Luis Rubio

The central characteristic of our time would seem to be the tensions that generate real or perceived inequalities in the distribution of the benefits of economic growth. Countless nations around the world have elected leaders whose calling card has been the rejection of whatever existed. Obvious examples include Trump, Brexit, Bolsonaro and now Lula and, in the same fashion, Chávez and López Obrador. The motion of the pendulum has been extreme in some nations, much more moderate in others, but the desire is unmistakable: to take refuge in a known past and to abandon the milk and honey of unfulfilled promises. The question circulating the globe is how distinct the future will be.

Seen in retrospect, it is very clear, and easy to arrive at the conclusion that the narratives accompanying the golden era of globalization along the last three decades resulted in being utopic, thus impossible to satisfy. In fact, one of the lessons furnished by one survey after another, in Mexico and worldwide, is that people are more unappeased by the sluggishness of the advance than by a longing to return to familiar ground. The great problem of globalization does not lie in the lack of results, but instead in the unequal distribution of these. The citizenry thus recognizes this:  what it yearns for is to be part of the success, not to boomerang back to an uncertain past and one of poverty.
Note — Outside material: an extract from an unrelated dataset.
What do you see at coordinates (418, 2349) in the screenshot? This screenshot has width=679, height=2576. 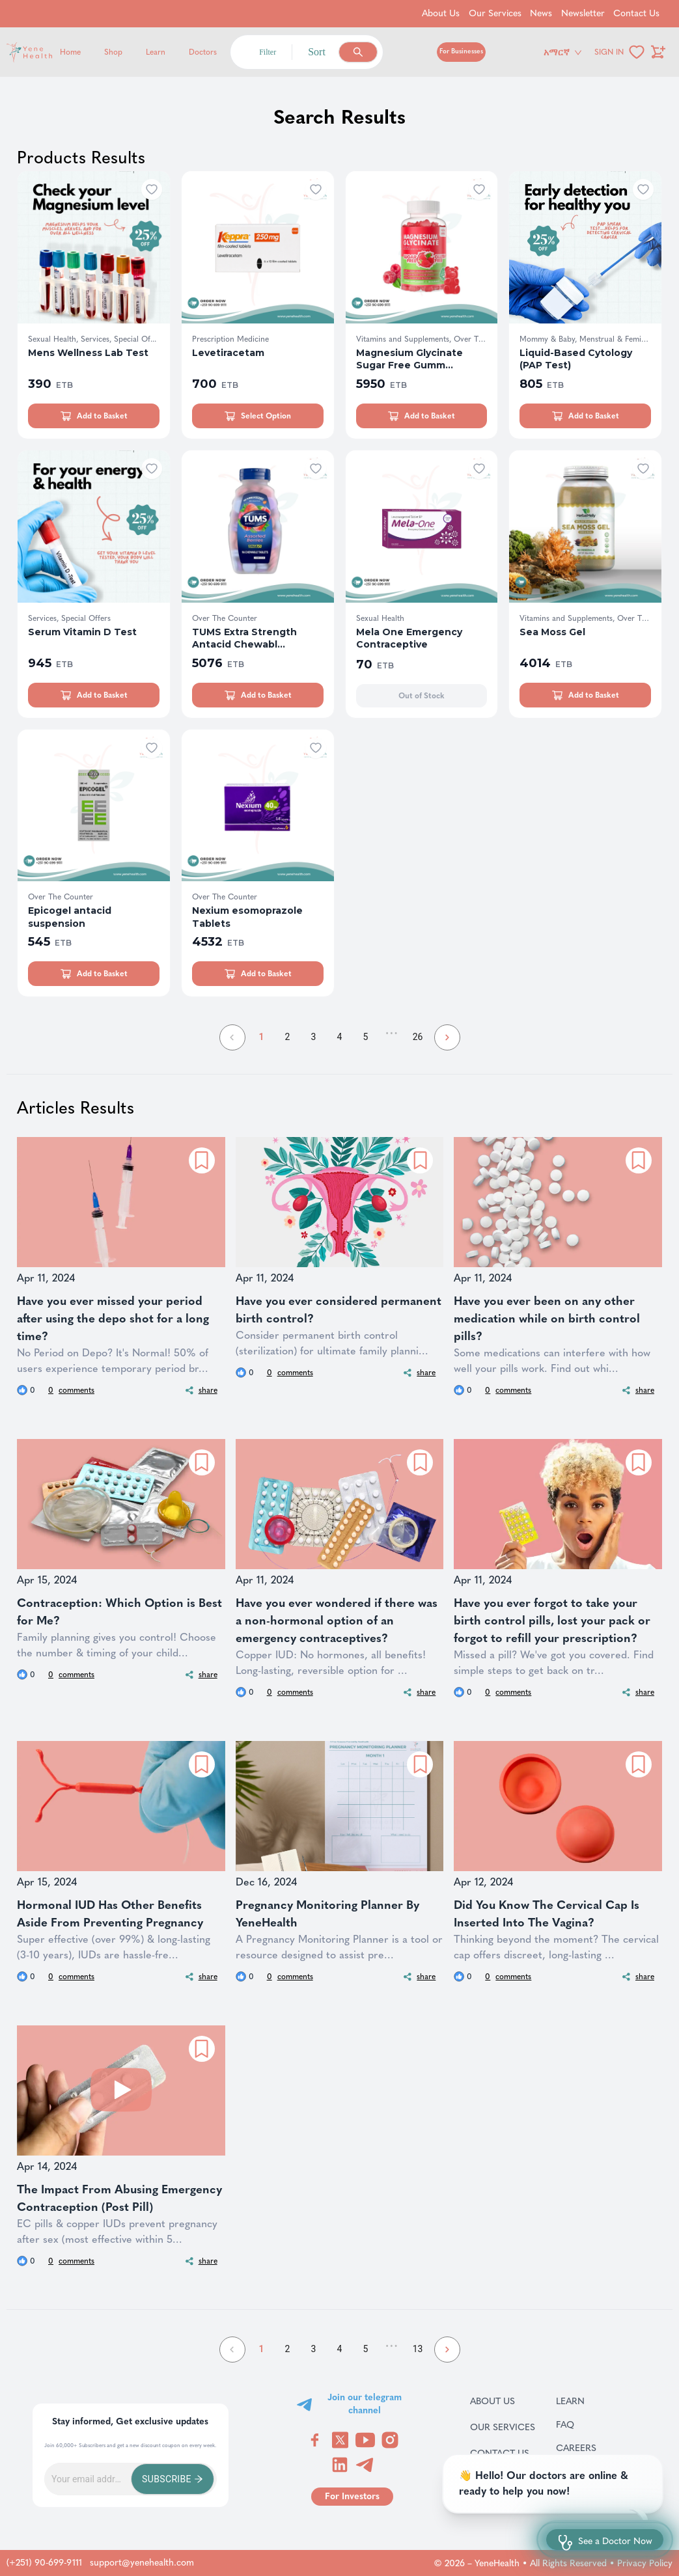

On the other hand, the political attractiveness is evident of exploiting the sentiments and resentments that engender the disruptions giving rise to the accelerated change that the world has undergone during these years, nearly all this more the product of technological advances and changes than of the economy per se. The technological change has been the chief component of economic globalization and, above all, of the alteration of value chains.

The first component of globalization are the instantaneous communications that have transformed the economic, but not the social and political, reality. Today any person has access to more information than the governors knew only a few decades ago; the possibility of communicating and sharing information has radically revolutionized our daily lives in a more pronounced manner than any other factor in the history of humanity. Telephones sixty years ago were mechanical contraptions assembled by factory workers in simple production lines. Smartphones, veritable computers that they are, entertain enormous creative power and, relatively little manually incorporated material. The value relationships have been recast, explaining why very-high-quality education is so important.

Clearly, technology has made globalization possible while simultaneously underscoring social differences significantly, provoking the political, nationalistic and introspective reactions we experience every day. To this one must add the geopolitical competition depicting the world powers: certain nations have reinforced their industrial-policy strategies, while others, especially the U.S., have begun to adopt the latter in explicit form. Part of this responds to the unionized base (paradoxically) of Biden as well as of Trump, but much of this derives from its competition with China. Parenthetically, it is of import to annotate here that these changes in industrial matters constitute an immense opportunity for Mexico, but that is another affair.

About which there is no doubt is that there has been a profound alteration in the approach to perceiving economic processes.   Today politicians claim to determine the way economic matters are decided upon, and that constitutes the most prodigious change undergone in the world in decades. Some argue that the supply chains are too intricate for these to be modified, but the reality is that political pressures and incentives are eroding these at fast speed.

There are two things that seem apparent to me: first, technology will continue advancing and that will affect the economic course of action. The other is that many of those demonstrating the most against globalization are also those who will most suffer the losses of deglobalization. As with all pendula, novel tendencies sooner or later start to exhibit the limitations of the new policies and a new backwash will come. The world moves in cycles, and today’s is only another of these.

Borja Sémper sums up the dilemma clairvoyantly: “We are living through the first great backlash of the new world order arising from globalization, a world that is not static and that is characterized by constant change. A change that bewilders many. ‘Worldization’ is a reality charged with opportunities and challenges, it is a creator of wealth (the new capitalism requires adjustments, as have been needed in all changes of era, but it continues to be the system that has created and distributed the most freedom and wealth in the history of humanity), nonetheless still possessing the Achilles’ heel of the absence of governance that allows us to know and correct its overreach. The crisis is of confidence, and confidence is one of the basic pillars of democracy.”

The question for Mexico is the same one as always: Will it respond with a sense of future or try to control uncontrollable processes?